Sunday Morning for Sunday 13 September 2015
7:08 Current affairs
We discuss the new leader of the UK Labour Party – the results of this surprising, divisive and sometimes vitriolic leadership contest – with UK commentator Lesley Riddoch. Then Chris Trotter gives us his point of view on what the NZ Labour Party can learn from the UK campaign. Plus – Pacific countries are feeling the impact impact of El Nino, especially in the highlands of PNG; and The Week in Parliament.
7:47 Yasmine Ryan - Biography of a Killer
This interview did not proceed for technical reasons and is rescheduled for Sunday 20 September.

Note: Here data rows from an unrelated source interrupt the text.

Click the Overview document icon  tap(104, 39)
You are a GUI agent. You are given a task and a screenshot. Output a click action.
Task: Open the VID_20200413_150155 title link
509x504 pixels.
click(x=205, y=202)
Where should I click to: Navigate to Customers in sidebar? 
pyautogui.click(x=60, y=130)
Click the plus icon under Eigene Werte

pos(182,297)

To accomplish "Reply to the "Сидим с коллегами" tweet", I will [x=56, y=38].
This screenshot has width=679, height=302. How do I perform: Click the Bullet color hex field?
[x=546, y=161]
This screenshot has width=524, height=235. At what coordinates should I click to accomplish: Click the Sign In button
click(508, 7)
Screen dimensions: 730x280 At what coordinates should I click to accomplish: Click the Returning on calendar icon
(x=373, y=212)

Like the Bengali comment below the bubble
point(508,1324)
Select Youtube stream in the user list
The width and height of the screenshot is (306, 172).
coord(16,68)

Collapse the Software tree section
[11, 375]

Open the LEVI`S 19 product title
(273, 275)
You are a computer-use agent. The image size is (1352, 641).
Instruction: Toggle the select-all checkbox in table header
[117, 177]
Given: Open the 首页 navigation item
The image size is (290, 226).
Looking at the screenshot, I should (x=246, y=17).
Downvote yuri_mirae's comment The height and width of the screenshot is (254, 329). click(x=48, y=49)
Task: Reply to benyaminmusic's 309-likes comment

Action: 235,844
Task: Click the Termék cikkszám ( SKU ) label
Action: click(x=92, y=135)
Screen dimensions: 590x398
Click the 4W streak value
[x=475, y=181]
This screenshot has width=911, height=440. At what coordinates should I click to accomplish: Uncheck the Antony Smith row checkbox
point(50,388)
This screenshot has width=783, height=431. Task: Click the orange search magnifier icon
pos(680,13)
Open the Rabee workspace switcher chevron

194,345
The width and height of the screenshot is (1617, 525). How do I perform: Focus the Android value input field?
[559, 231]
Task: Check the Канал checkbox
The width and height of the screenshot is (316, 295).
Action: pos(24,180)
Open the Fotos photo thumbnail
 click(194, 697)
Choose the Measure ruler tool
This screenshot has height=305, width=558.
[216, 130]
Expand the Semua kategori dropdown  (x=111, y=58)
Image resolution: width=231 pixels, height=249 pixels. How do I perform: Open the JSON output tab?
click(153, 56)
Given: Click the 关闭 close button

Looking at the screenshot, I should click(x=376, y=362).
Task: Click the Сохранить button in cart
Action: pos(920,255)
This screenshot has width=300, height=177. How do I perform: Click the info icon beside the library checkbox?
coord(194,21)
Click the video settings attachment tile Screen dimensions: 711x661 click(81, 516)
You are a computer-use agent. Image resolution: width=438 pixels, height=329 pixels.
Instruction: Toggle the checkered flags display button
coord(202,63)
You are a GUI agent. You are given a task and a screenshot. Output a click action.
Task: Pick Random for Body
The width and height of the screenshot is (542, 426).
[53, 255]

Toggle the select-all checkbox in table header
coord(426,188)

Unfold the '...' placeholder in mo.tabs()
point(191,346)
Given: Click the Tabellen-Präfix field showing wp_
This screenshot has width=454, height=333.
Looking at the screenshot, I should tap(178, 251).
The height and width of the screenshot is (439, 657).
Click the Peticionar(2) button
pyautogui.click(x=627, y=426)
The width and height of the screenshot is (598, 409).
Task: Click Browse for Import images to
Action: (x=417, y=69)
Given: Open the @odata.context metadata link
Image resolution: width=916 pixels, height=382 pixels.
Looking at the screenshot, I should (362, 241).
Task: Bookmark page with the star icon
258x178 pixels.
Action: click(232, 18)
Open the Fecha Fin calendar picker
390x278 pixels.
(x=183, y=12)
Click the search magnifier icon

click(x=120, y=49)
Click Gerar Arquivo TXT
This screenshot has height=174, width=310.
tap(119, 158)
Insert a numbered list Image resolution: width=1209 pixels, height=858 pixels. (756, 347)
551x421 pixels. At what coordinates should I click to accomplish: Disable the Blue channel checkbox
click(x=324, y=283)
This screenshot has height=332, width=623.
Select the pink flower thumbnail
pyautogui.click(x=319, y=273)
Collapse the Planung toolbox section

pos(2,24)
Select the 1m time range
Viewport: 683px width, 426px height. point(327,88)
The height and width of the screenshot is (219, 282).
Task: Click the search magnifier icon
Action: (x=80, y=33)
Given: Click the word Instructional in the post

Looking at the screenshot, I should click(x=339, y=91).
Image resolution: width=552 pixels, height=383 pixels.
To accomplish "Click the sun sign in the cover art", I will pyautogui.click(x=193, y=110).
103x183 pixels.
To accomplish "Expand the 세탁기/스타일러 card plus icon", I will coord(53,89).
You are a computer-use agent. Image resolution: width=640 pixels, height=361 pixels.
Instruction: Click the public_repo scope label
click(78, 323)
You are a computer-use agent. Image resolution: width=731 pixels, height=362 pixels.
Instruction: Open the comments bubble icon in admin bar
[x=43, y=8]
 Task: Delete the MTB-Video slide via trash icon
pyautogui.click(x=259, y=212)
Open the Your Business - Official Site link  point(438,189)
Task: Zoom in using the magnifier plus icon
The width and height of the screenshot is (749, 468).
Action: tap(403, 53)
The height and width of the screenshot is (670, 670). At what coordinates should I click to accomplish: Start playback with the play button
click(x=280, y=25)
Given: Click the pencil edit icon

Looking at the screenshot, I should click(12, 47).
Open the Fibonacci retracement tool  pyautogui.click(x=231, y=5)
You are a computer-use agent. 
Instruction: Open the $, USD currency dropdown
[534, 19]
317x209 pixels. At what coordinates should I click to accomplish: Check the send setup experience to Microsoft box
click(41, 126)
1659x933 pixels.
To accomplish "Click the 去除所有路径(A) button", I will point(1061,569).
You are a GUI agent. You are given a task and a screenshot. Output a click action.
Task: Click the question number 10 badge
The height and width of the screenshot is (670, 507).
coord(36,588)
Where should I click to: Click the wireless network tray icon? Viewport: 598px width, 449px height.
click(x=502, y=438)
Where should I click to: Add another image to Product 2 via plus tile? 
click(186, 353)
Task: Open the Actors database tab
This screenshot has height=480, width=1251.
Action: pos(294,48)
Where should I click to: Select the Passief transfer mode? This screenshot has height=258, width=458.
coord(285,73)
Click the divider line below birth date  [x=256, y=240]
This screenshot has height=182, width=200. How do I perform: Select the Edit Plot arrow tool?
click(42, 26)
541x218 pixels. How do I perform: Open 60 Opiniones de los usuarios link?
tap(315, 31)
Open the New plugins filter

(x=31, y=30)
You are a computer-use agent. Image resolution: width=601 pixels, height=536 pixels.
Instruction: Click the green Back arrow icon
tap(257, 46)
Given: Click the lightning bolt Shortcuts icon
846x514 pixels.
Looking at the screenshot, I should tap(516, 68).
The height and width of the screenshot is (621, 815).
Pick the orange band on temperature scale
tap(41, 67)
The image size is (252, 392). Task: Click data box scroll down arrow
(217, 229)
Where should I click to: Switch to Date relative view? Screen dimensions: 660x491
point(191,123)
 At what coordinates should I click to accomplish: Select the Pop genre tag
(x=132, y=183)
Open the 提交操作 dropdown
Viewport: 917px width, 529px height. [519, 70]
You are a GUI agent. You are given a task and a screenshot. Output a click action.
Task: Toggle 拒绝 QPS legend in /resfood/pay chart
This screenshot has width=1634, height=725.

Retired DGSE agent Jean-Luc Kister this week apologised for his part in the killing of Fernando Pereira in the Rainbow Warrior bombing 30 years ago. Tunis-based freelance journalist Yasmine Ryan has been looking into the French secret agent’s time in Tunisia and France’s use of violence as a foreign policy tool.
8:12 Insight - Relationship Turmoil
In June, the country's oldest and largest counseling service closed its doors.For six decades Relationships Aotearoa provided counseling to individuals, couples and families. But chronic under-funding, contractual difficulties, poor governance and the Government’s changing priorities overwhelmed Relationships Aotearoa. Catherine Hutton asks what the implications are for those who used the services and other similar organisations that rely on government support to do their work?
Produced by Teresa Cowie
8:40 Melinda Tankard Reist – Impact of Sexualised Imagery
International advocate against the sexual exploitation of women and children, Melinda Tankard Reist discusses the pervasive influence of sexualized imagery in popular culture. Is the objectification of women and children fuelling international sex trafficking? Melinda Reist believes so and she explains why on Sunday Morning. Melinda is in NZ in association with the Tear Fund.
The media go over the top on the All Blacks and Richie McCaw’s greatness. Also: Efforts to persuade online news media not to share stories of people in distress; and a surprising claim by a top media boss corrected.
Produced and presented by Colin Peacock and Jeremy Rose.
9:40 Etienne Clement - Plunder in the Pacific
Etienne Clément is UNESCO’s man in Apia. In the 1990s he was instrumental in having Angkor Wat in Cambodia declared a World Heritage site. Now he’s calling on Pacific nations to put a halt to the illegal market in cultural artefacts – particularly Melanesian carvings – which are sought after by collectors in Europe and America.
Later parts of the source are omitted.